After his first post on how to get doctors to provide care to uninsured patients, surgeon, talkshow host and THCB podcast star Eric Novack is back with a second installment. And believe it or not I completely agree with him. Here’s Eric:
I want to introduce another component of an incremental approach to health care transformation.  Many of you will wonder why it even qualifies as a reform- it does not require legislation, does not redistribute, reclassify, or create.  But let’s summarize the last post and the very insightful and valuable comments:
  1. People who can demonstrate financial hardship can go to the doctor for care- at no charge to them.

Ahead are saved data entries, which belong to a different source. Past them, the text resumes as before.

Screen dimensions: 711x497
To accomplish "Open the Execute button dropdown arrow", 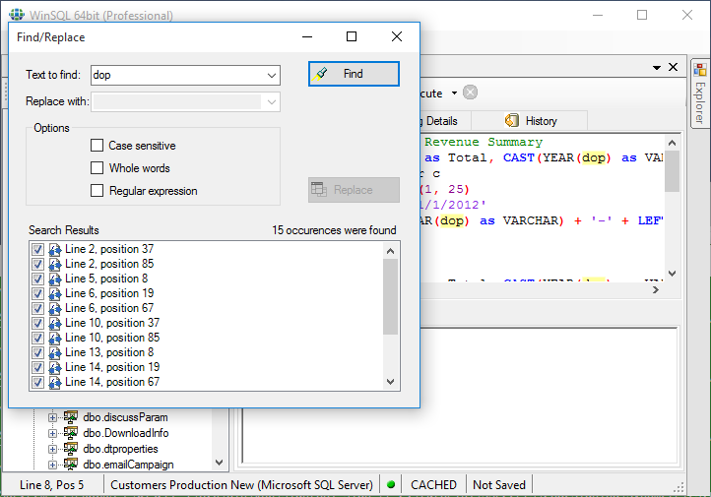I will point(454,93).
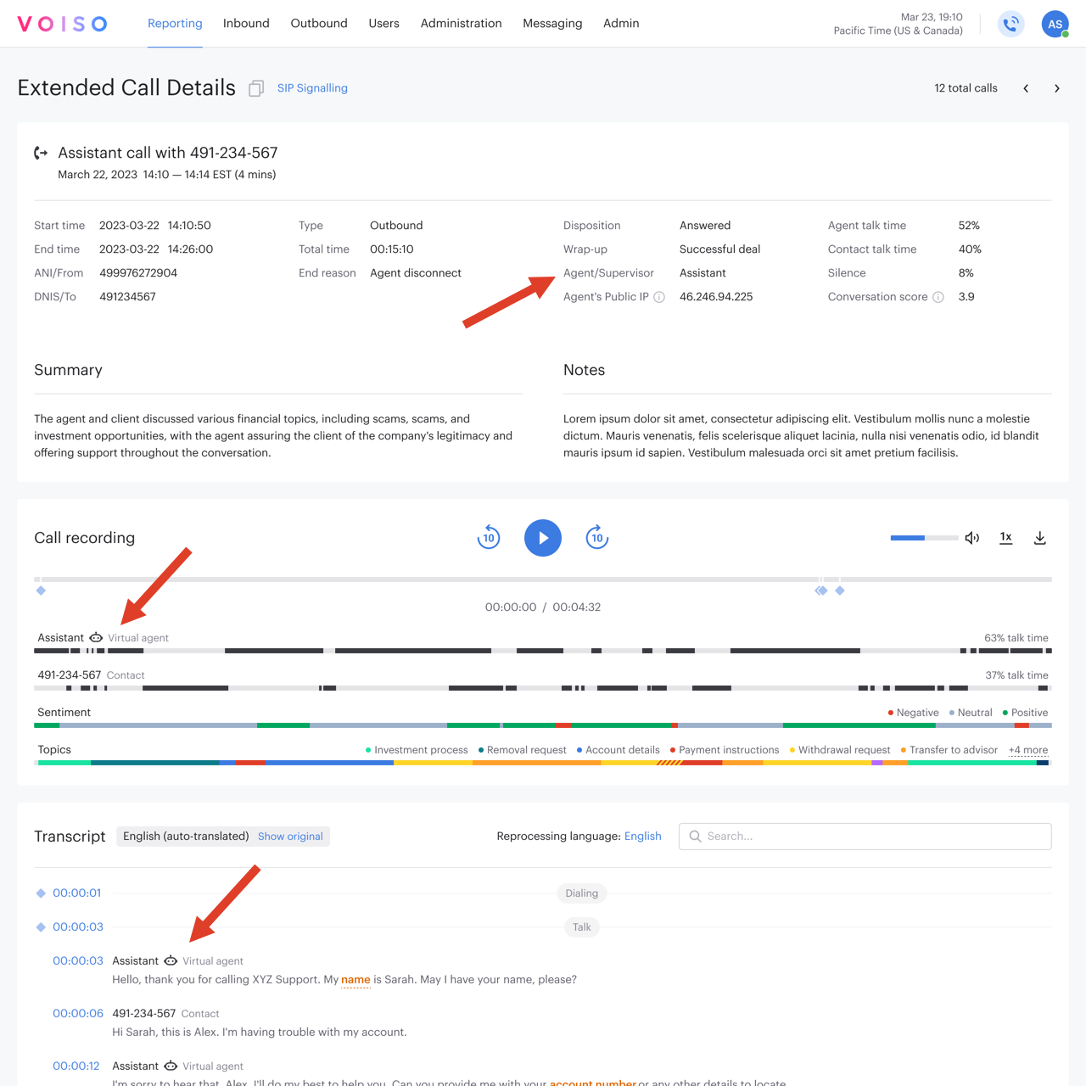Image resolution: width=1086 pixels, height=1086 pixels.
Task: Toggle the Virtual agent eye in the transcript
Action: [172, 960]
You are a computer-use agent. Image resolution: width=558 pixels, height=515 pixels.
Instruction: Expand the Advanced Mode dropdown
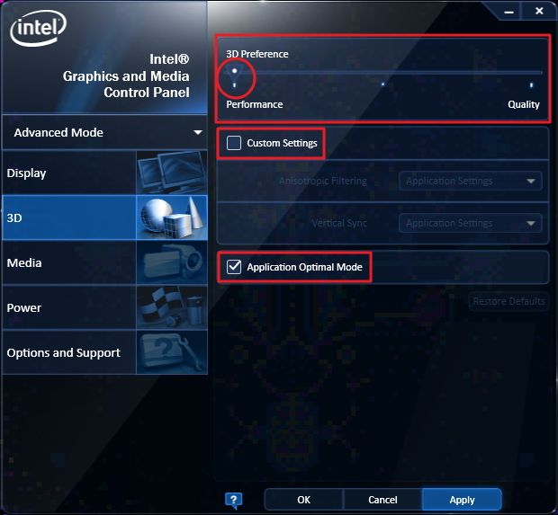(104, 133)
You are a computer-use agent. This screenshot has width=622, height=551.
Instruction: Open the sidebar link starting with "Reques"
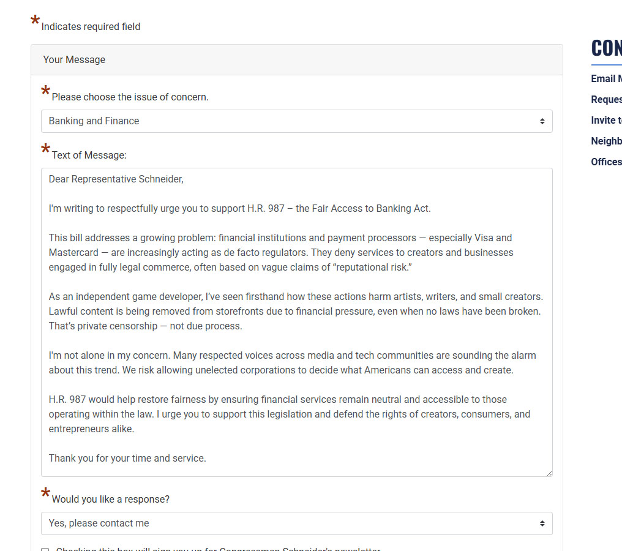click(606, 99)
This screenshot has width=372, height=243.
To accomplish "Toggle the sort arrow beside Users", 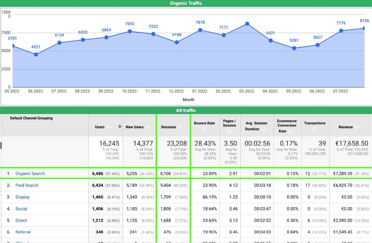I will pos(120,127).
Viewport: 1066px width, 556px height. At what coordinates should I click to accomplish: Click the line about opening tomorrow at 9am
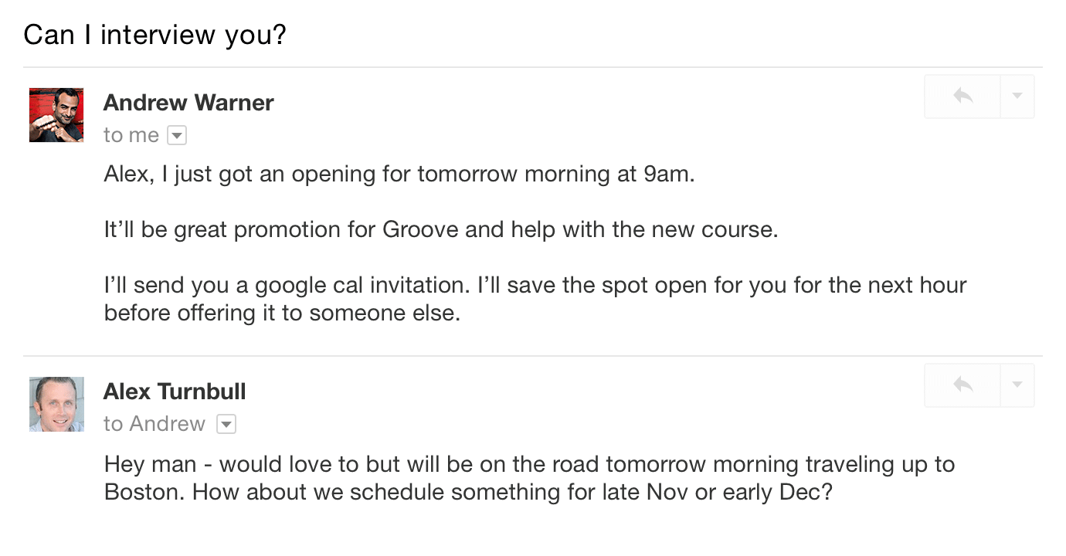399,174

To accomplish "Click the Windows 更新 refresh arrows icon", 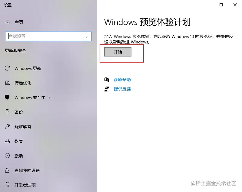I will (7, 68).
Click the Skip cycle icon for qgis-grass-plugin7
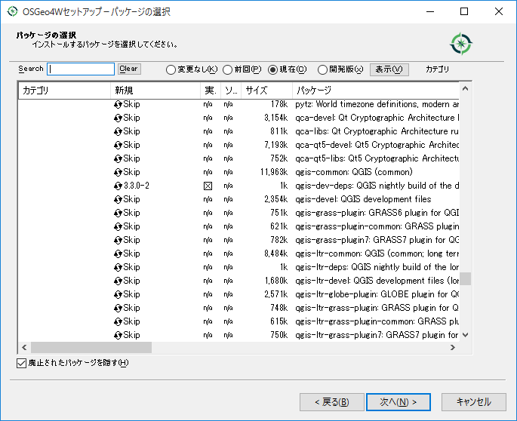This screenshot has height=421, width=517. pos(118,240)
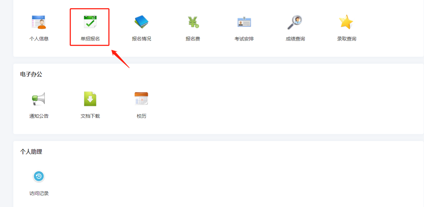Click the 通知公告 megaphone icon
The height and width of the screenshot is (207, 424).
[x=39, y=99]
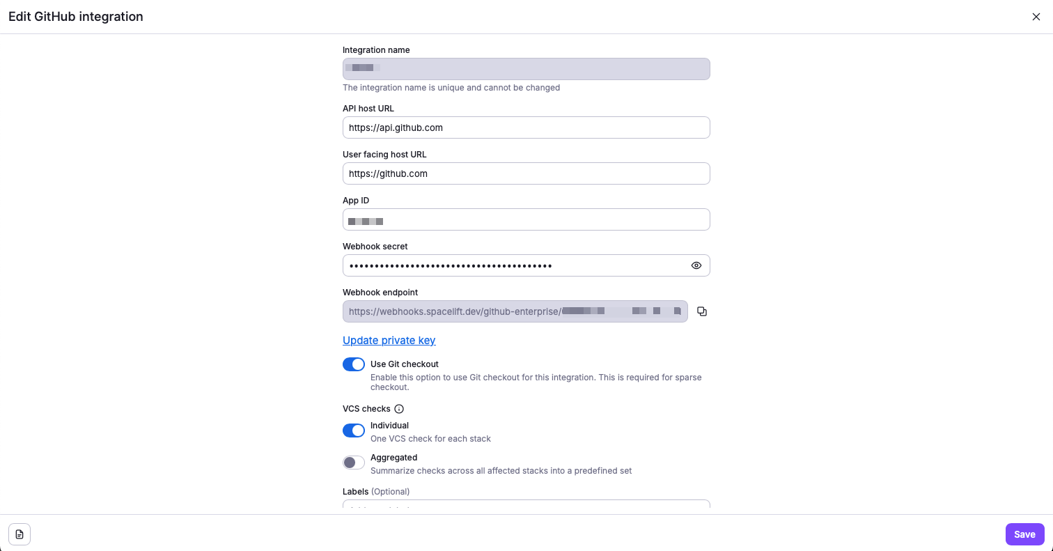Screen dimensions: 1053x551
Task: Click the "Use Git checkout" label text
Action: [405, 364]
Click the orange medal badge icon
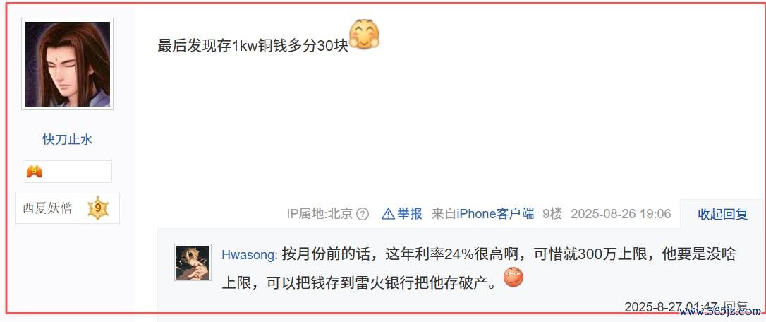This screenshot has width=766, height=322. coord(34,172)
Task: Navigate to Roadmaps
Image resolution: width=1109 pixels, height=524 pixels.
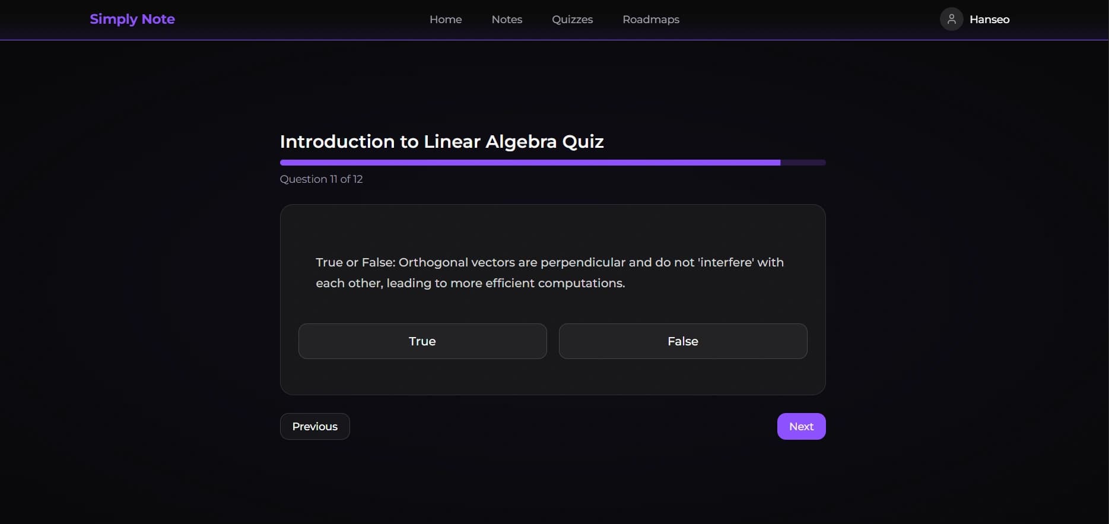Action: click(x=651, y=20)
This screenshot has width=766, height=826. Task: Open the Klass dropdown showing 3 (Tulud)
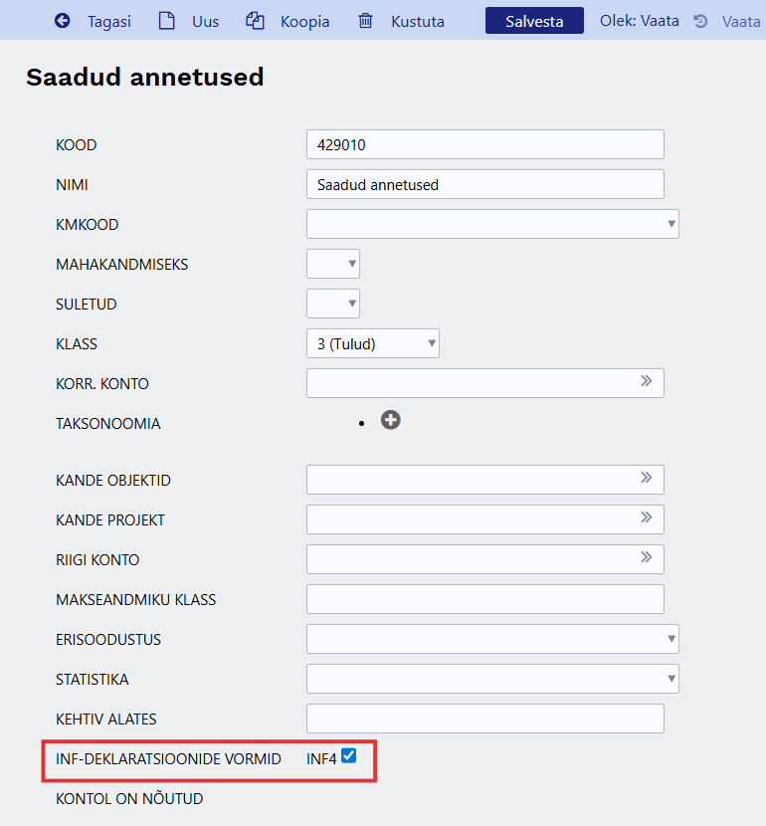coord(373,343)
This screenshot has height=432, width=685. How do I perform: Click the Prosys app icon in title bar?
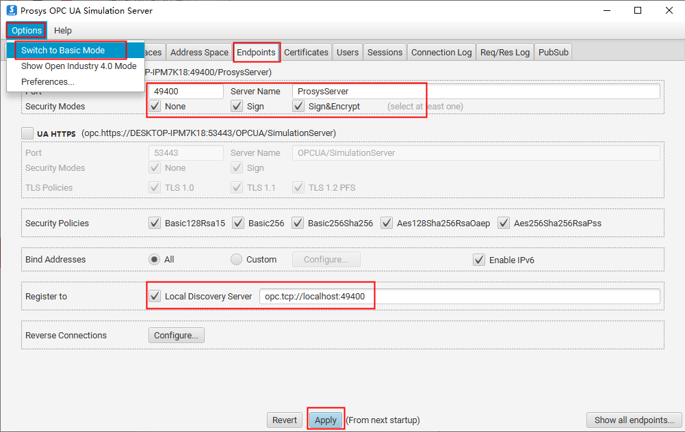(12, 10)
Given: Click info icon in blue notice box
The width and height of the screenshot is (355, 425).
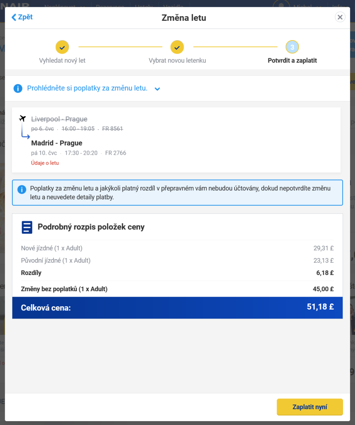Looking at the screenshot, I should point(22,189).
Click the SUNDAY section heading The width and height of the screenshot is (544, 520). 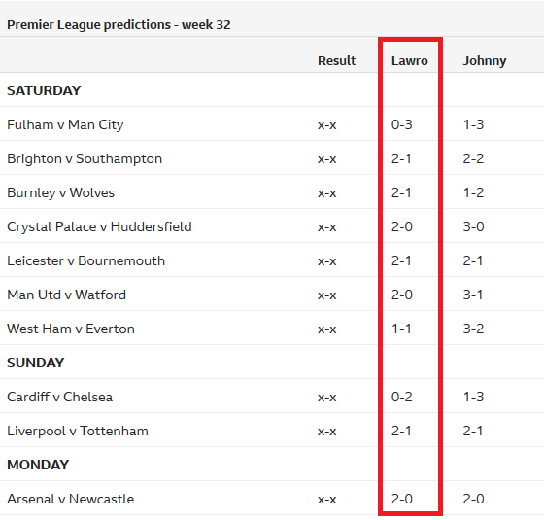pyautogui.click(x=35, y=363)
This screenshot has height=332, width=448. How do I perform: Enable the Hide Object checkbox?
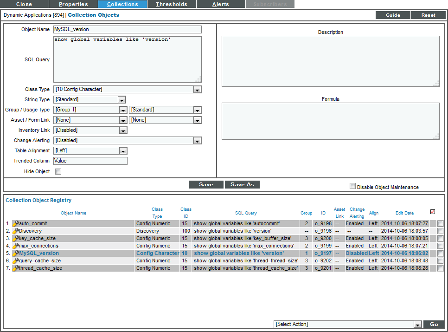58,170
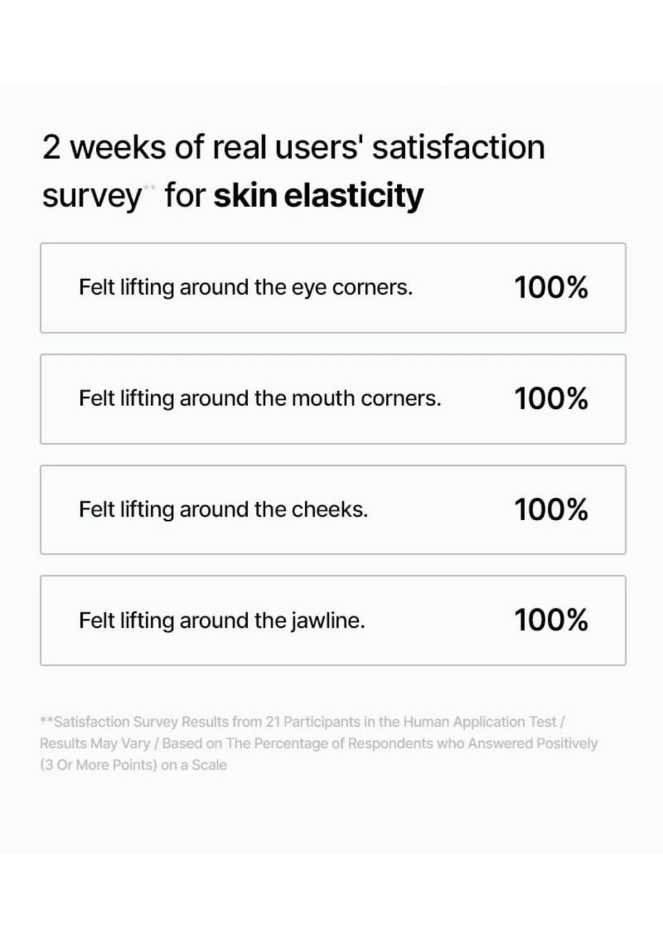Click the heading "2 weeks of real users' satisfaction"

click(x=293, y=147)
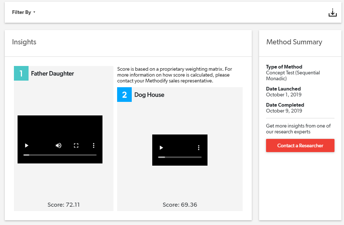Click the Method Summary panel heading
The width and height of the screenshot is (344, 225).
click(x=294, y=42)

Doctors would get a tax credit for a predetermined value (e.g.. Medicare rate) of the services. Those who deliver care are given incentives to provide care to those who would otherwise feel inhibited to seek care. (see prev. post for more)

The next component:  Require that employee tax statements (W-2) include the amount that employers spend on health benefits.
Employers understand that employee compensation includes benefits.  As health care costs have soared, costs to employers have soared as well. For example, someone earning $30,000 a year in salary sees that number on the W-2. Employers, on their tax returns, list employee health benefits as a line item, because that amount is tax deductible (a topic worth several radio programs and many blogs in its own right…)
The employee is ‘blind’ to this exact cost. If the cost for an employee was listed, employers could demonstrate how much money the employee actually receives directly and indirectly. In the example, let’s make health benefits cost $5000. Now, the W-2 would have $35,000 as the total compensation, but $5000 would appear as a line item for ‘health benefits’, which would be subtracted for tax purposes.
One of the many fears about HSAs and CDHP is that costs will just be shifted — or, put another way — companies will add to their profits at the direct expense of employees. Since we know that HSA prices actually decreased (eHealthinsurance.com data), if companies are forced to be transparent to employees about healthcare costs, it will be much more difficult to ‘reduce compensation’, as opposed to using the savings to fund the HSA savings accounts.
A win for transparency, corporate oversight, and the promotion of CDHC.

BLOGS/PHARMA: John Mack on “ethical pharmaceutical marketing”

John Mack attributes one of my contributors words to me.  So first some remedial education.  When I say that this is The Industry Veteran’s views on XYZ, and here are The Veteran’s words, and I introduce that in an indented paragraph,  I mean that a guy calling himself The Industry Veteran wrote it and he is NOT me.  If an article appears here without such a paragraph you can assume that I wrote it. Sorry to be pedantic, but my desire to have differing view-points up here why this is called The Health Care Blog and not Matthew Holt shoots his mouth off about health care. It’s the same theory as the New York Times having  Paul Krugman and David Brooks both writing op-eds. I have enough opinions of my own without wishing to have other people’s attributed to me–even if I agree! And just to prove it I’ll have another article from Eric Novack up here very soon..

Meanwhile, what John has to say about the Veteran’s words is pretty interesting.  He notes that the tone set by pharma comes from the top, and I think that the Veteran would agree.